→ **Task instructions**
In the entries below, begin at the line that has "Task: Expand the Exts dropdown menu" and stop after the line that has "Task: Select the 1.67A (20W) text"; output those lines exactly, leaving out pictures.

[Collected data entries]
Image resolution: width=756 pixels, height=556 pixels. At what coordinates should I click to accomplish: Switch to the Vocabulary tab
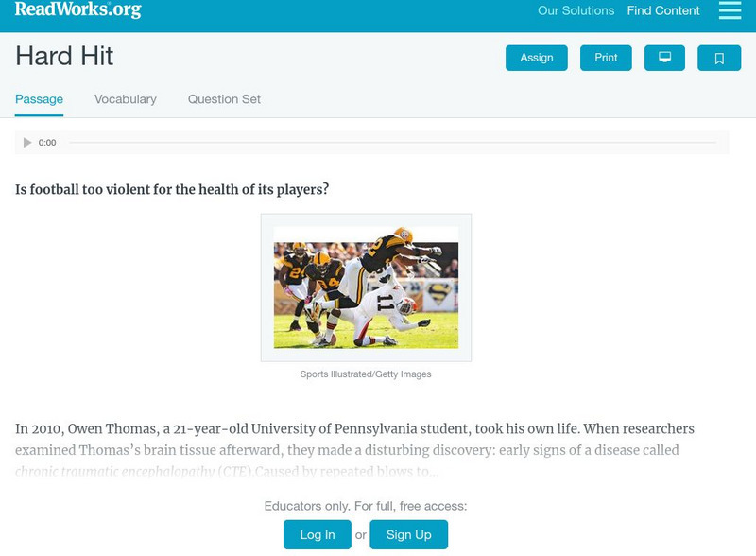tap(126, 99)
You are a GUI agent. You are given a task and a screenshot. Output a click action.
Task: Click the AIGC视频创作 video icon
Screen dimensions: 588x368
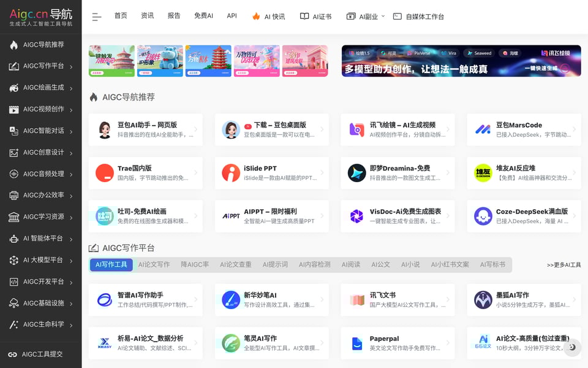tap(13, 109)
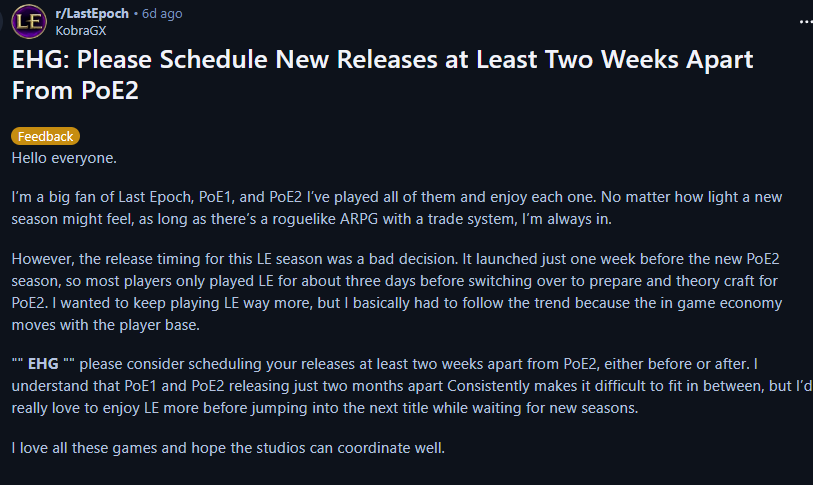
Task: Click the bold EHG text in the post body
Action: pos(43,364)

---

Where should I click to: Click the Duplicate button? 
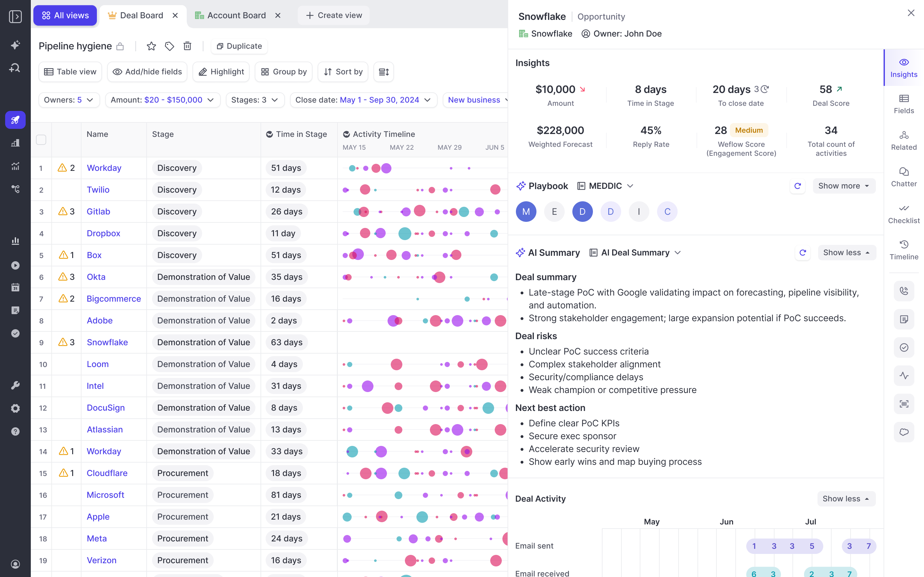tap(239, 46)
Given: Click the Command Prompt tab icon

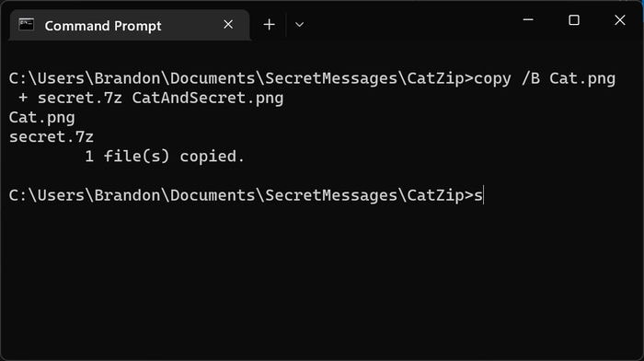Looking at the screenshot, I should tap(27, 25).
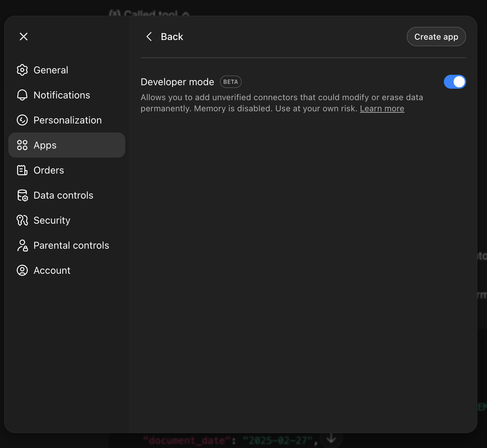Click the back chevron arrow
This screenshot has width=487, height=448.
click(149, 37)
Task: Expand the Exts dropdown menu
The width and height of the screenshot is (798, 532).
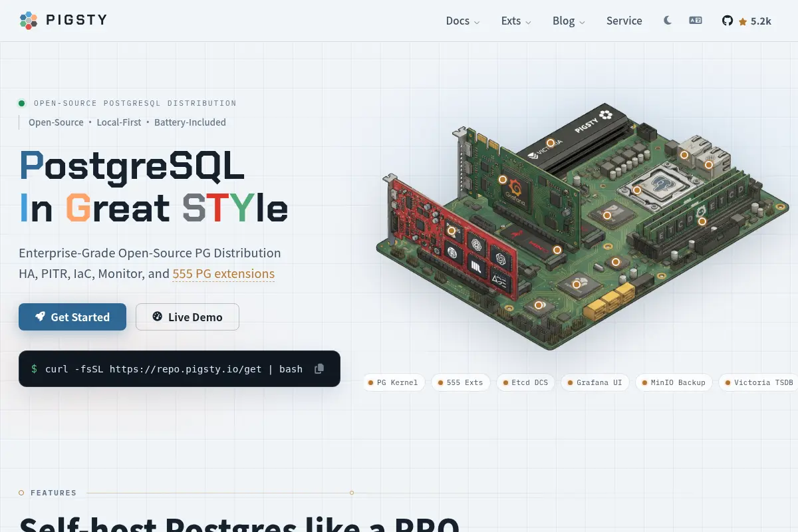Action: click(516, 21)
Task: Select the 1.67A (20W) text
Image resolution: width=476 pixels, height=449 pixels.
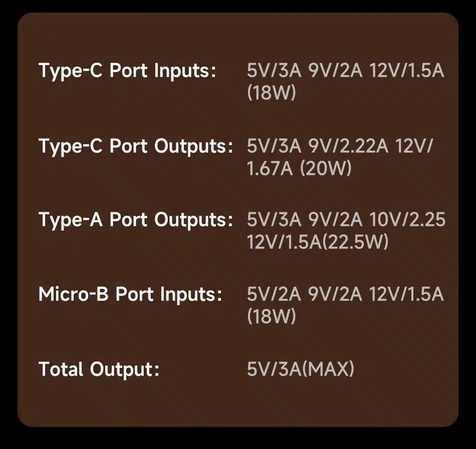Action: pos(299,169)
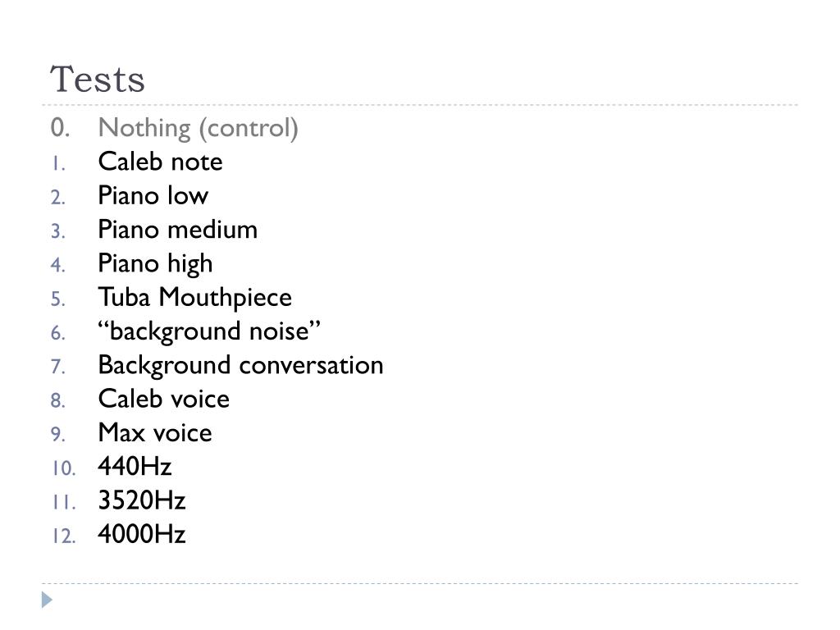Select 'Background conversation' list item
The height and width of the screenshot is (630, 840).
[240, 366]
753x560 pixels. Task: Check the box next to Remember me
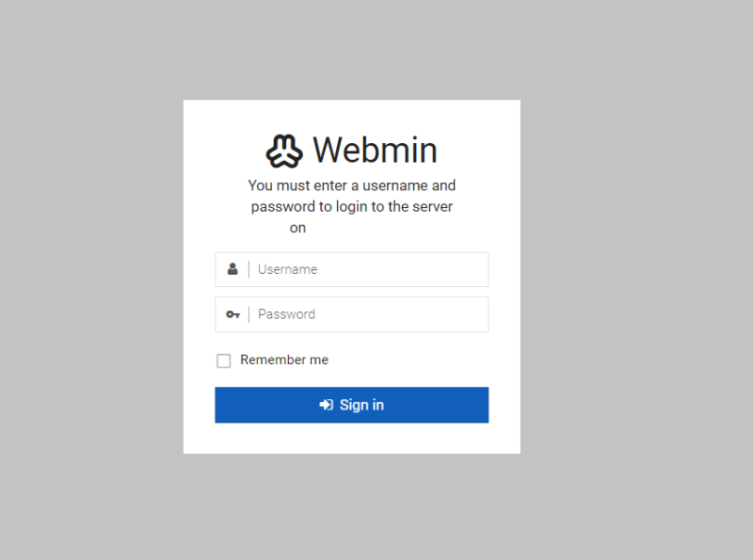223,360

==

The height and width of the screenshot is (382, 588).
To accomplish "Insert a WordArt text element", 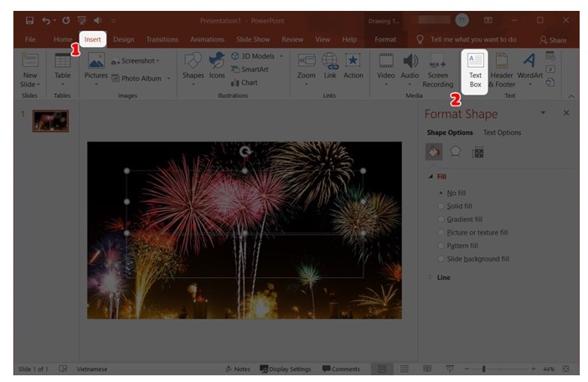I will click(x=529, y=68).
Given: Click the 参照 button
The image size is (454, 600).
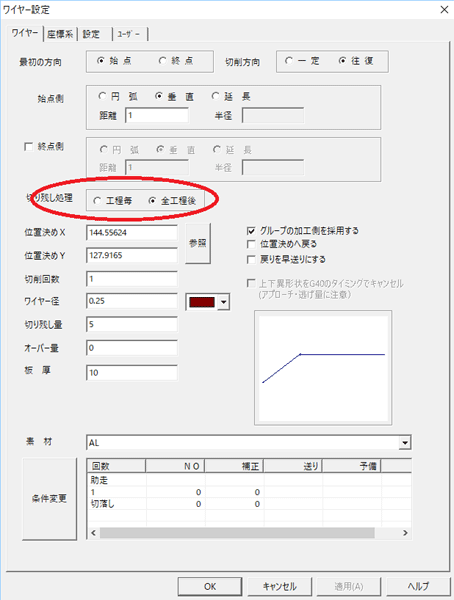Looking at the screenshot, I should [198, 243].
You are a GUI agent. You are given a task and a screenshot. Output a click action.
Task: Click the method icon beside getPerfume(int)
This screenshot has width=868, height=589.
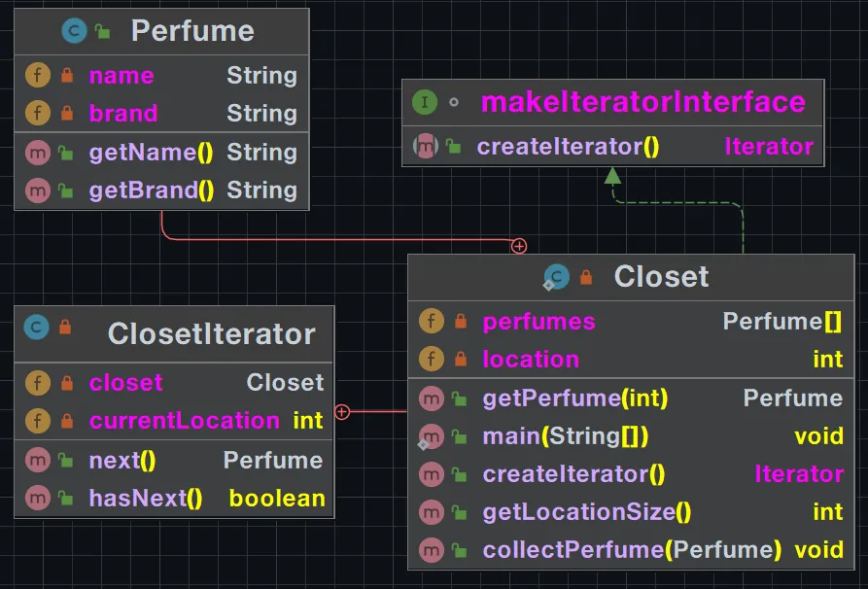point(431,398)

→ **Task solution**
Task: Expand the Exts dropdown menu
The width and height of the screenshot is (798, 532).
Action: click(516, 21)
Task: Select the 1.67A (20W) text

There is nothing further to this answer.